:: WHAT YOU ARE ASKED TO DO ::
Copy the complete listing word for word, but do not carry over any images.

:: INFORMATION PROVIDED ::
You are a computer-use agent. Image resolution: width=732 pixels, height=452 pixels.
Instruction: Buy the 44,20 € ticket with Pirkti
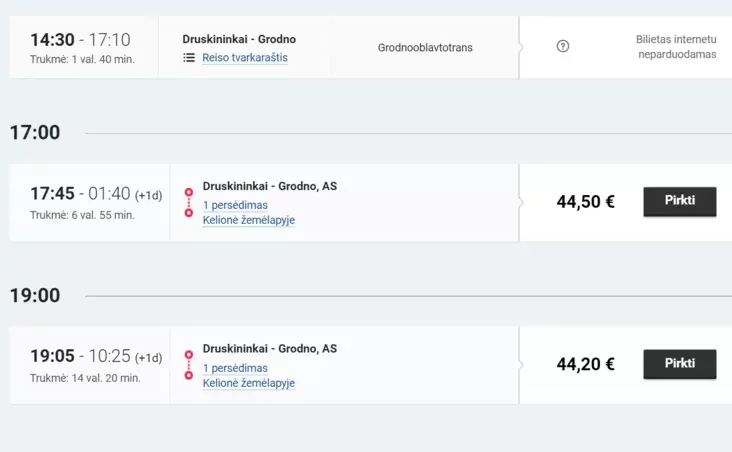tap(680, 364)
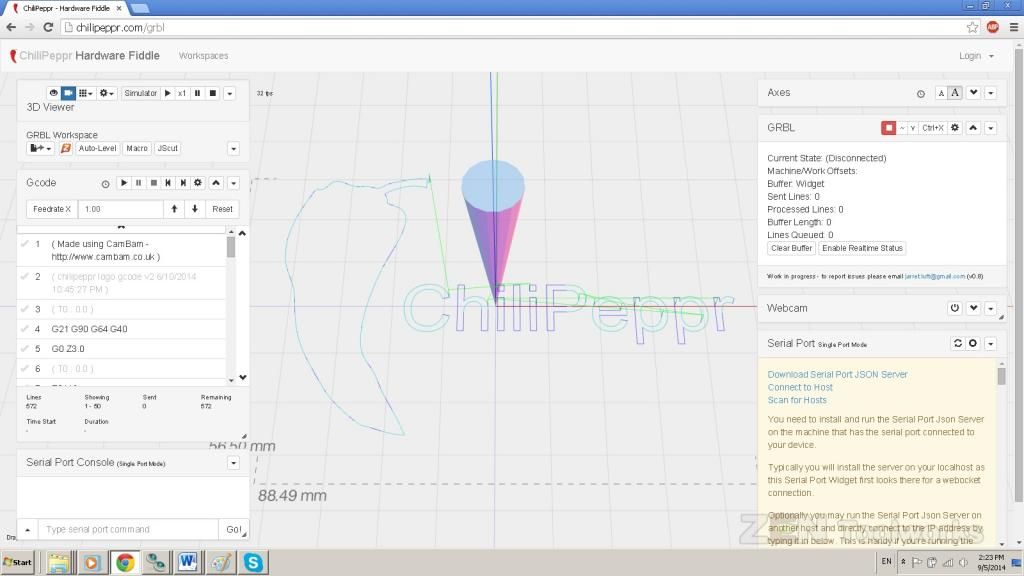Image resolution: width=1024 pixels, height=576 pixels.
Task: Toggle the eye icon in 3D Viewer toolbar
Action: (x=54, y=93)
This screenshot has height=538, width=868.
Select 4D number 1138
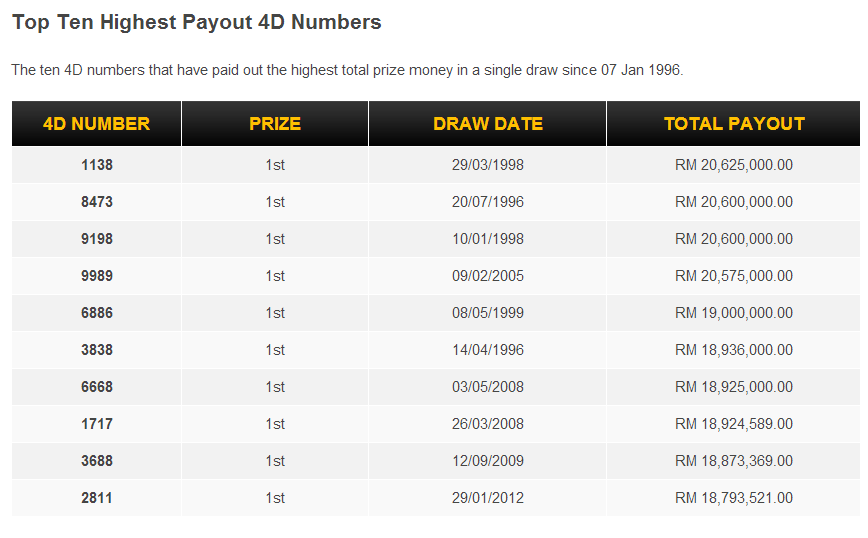[97, 165]
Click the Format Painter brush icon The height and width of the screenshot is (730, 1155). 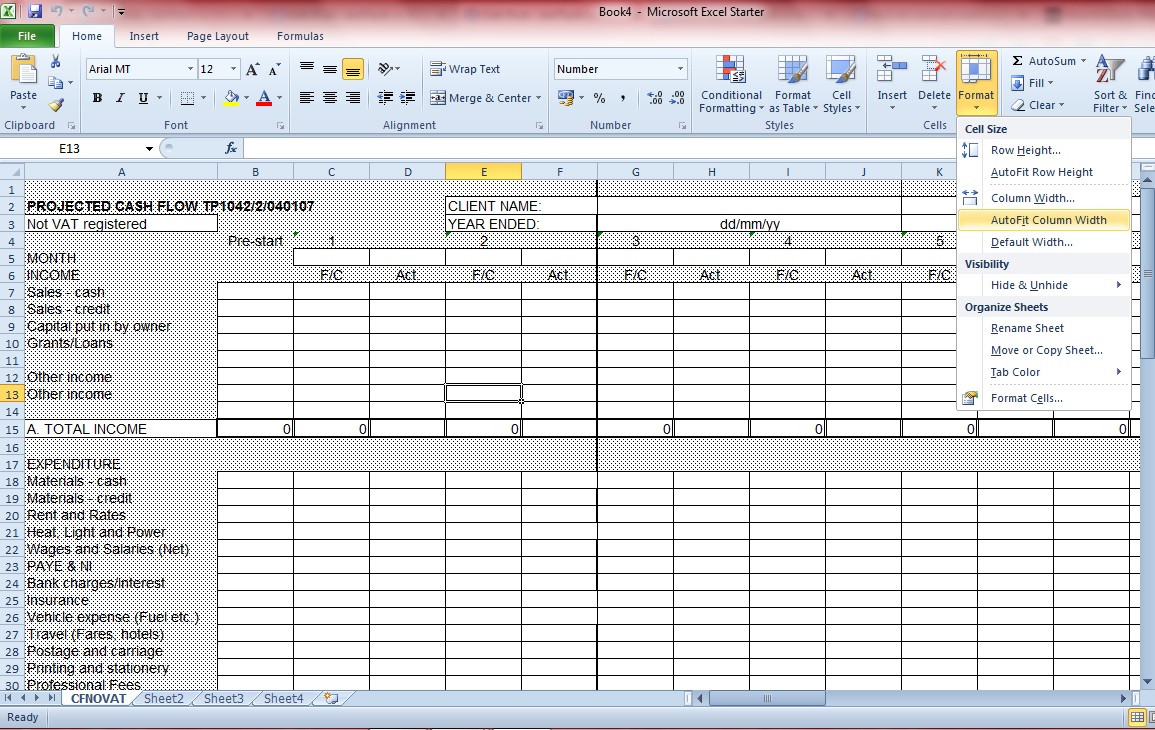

:: COMPLETED EXERCISE ::
You are a computer-use agent. Image resolution: width=732 pixels, height=452 pixels.
Instruction: Buy the 44,20 € ticket with Pirkti
tap(680, 364)
Image resolution: width=1024 pixels, height=576 pixels.
Task: Toggle the eye icon in 3D Viewer toolbar
Action: (x=54, y=93)
This screenshot has height=538, width=868.
Select 4D number 1138
[97, 165]
Click the Format Painter brush icon The height and width of the screenshot is (730, 1155). 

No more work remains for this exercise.